Considera que las estancias de entre 14 y 16 meses en prisión les ha hecho adoptar un tipo de pensamiento típico en estas situaciones. "En esos casos lo habitual es dejar a un lado la mente individual y adoptar una mentalidad colectiva. Ante la bajada de la autoestima se crea un patrón colectivo, esto es complicado de llevar y pasa factura en el futuro", señala. La experta advierte que esa situación "conlleva un deterioro físico, cognitivo y afectivo".

Señala a Jordi Sánchez como uno de los más afectados por su estancia en prisión."Iba con el 'yo puedo', pensando "con la autoestima de mis ideales me salvaré" pero su cara triste y decaída lo dice todo", asegura. Situación similar es la que achaca a Jordi Turull.

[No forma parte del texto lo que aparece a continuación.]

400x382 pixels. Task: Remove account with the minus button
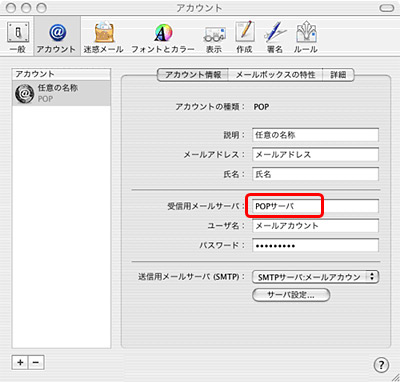click(36, 362)
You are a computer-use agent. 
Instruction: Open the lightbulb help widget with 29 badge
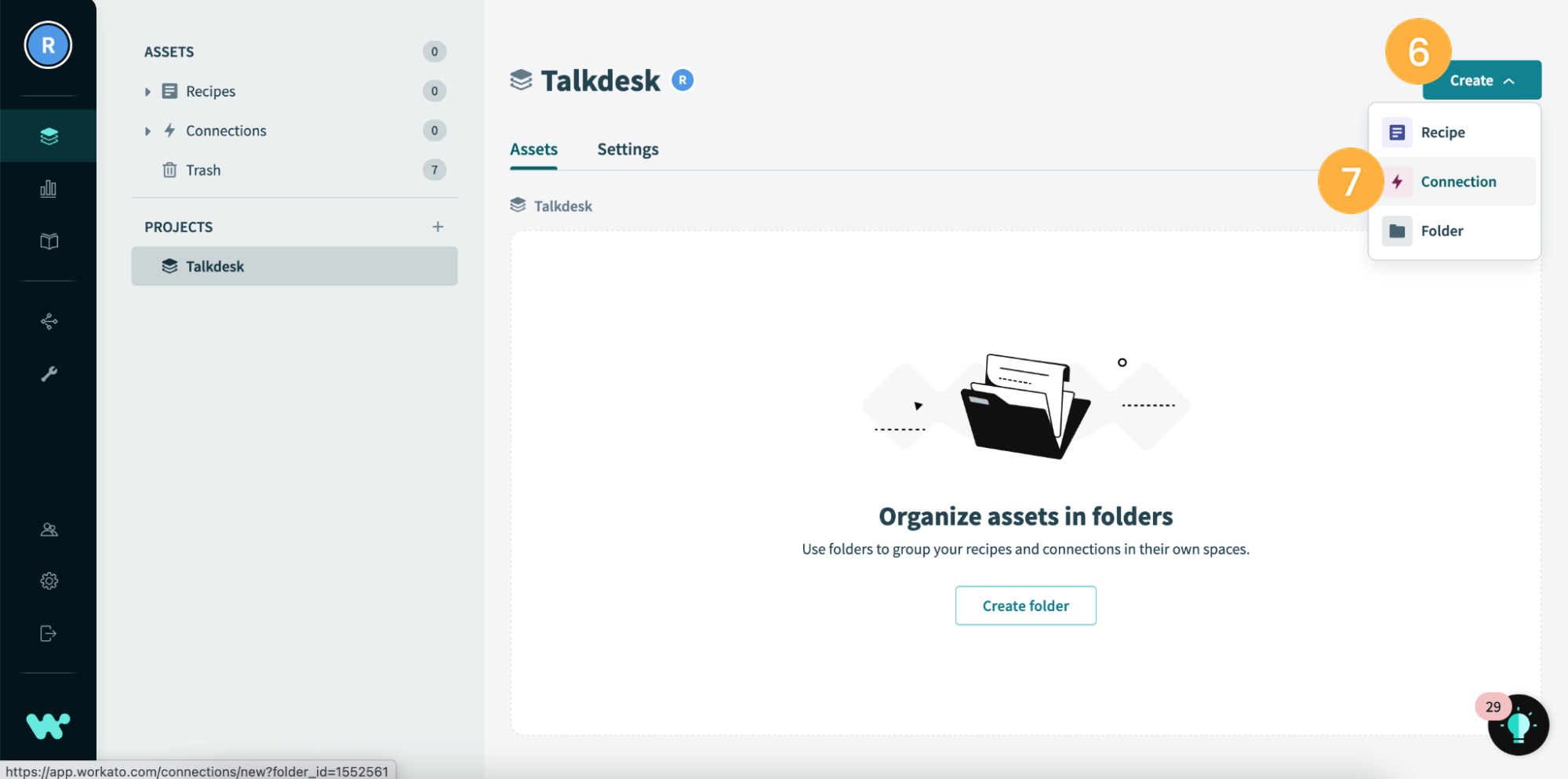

"Jordi Sánchez iba pensando que le salvarían sus ideales"

Sobre Raúl Romeva, considera que ha tenido un cambio a mejor. "Es el que más capacidad de resilencia tiene y se le nota que hace más horas de gimnasio, que generan muchas endorfinas".

Cree que la mirada altiva de Joaquín Forn y Oriol Junqueras ha desaparecido. "De Junqueras esperábamos un cambio físico más evidente, está pasando por este proceso de puntillas y ya lo resolverá. Cuando salga tendrá que buscar sus referentes", destaca.

A Jordi Cuixart le define como "uno de los que más poder de resistencia tienen". Le ha llamado la atención la cara de las mujeres. "Se las ve más preocupadas y con una pérdida de control".